Sylvie Mattl grinned and shook her head. “They are not even a hundred percent sure this is his head,” she said. “Ach! There are so many questions. How did this come from Constantinople to Belgrade, and then to here? Where is his jaw? Should he be s
ent back? Should we give him a decent burial? Is this really him? Oh—you cause us so much trouble,” she added, patting the top of the glass case.
“I like to think it is him. But you never know. I think back then we Viennese were happy to have any symbol, anything, that showed us having beaten back the Turks. This, I suppose, could be any skull. But I hope not. I haven’t seen him for a long while—and I must say I’m glad to see he’s all right.”
We gazed at the relic for a while. Outside the rain had cleared, and shafts of sunlight illuminated the vitrine and its macabre inhabitant.
“Shall we?” ventured Dr. Mattl, gesturing toward the door. And so, with the guard helping, we gingerly lifted Kara Mustafa back into his cardboard box and stuffed back the wrapping paper and sealed him up with fresh tape, then set him down on the floor by the exit. And then the door was locked, and we walked out into the sunshine. Dr. Mattl thanked us for coming. “And for letting me see the old man. It is many years since I had the opportunity. He’s rather like an old friend.”
Sometime later I uncovered the existence of a small academic industry devoted to the life and times and controversies surrounding Kara Mustafa Pasha. His headless body still exists, buried in northern Turkey. As I was about to leave Vienna I heard that preparations being made for an international symposium to be staged close to his shrine. Most of those due to present papers were, as might be expected, from Austria.

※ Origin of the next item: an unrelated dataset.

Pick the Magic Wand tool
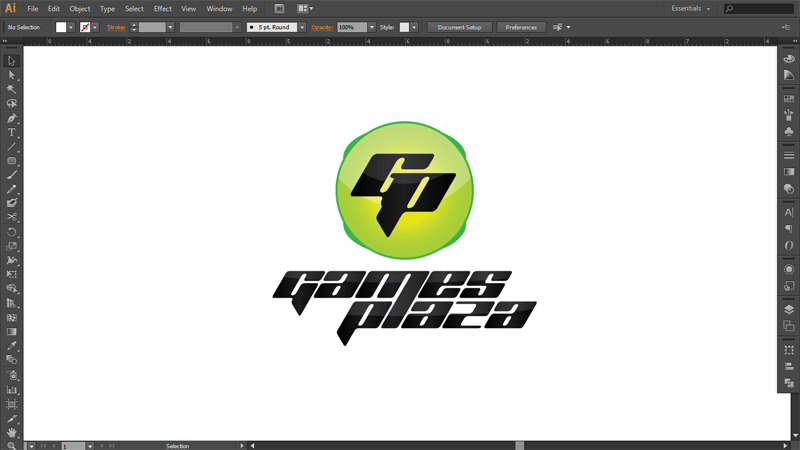This screenshot has width=800, height=450. (12, 89)
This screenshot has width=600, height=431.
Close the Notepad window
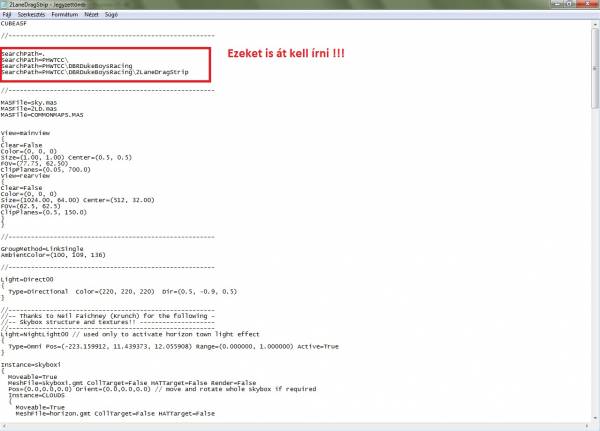(x=589, y=5)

There has long been friendly disagreement over exactly what Prince Metternich had said—that the East begins at the Ringstrasse, or the Landstrasse, or that Asia begins at one or the other—but it matters not. The point is that the Viennese have long regarded themselves as living at the outer reaches of Europe, the ultima Thule of properly European civilization.* Beyond and to the east lie the Slavs, a wild mix of peoples and creeds and customs with whom the Germanic Austrians have had the most complicated of relationships—a series of political marriages (and all too often, actual ones) that reached a Hapsburg imperial apogee that James Joyce once described as comprising “a hundred races and a thousand languages.”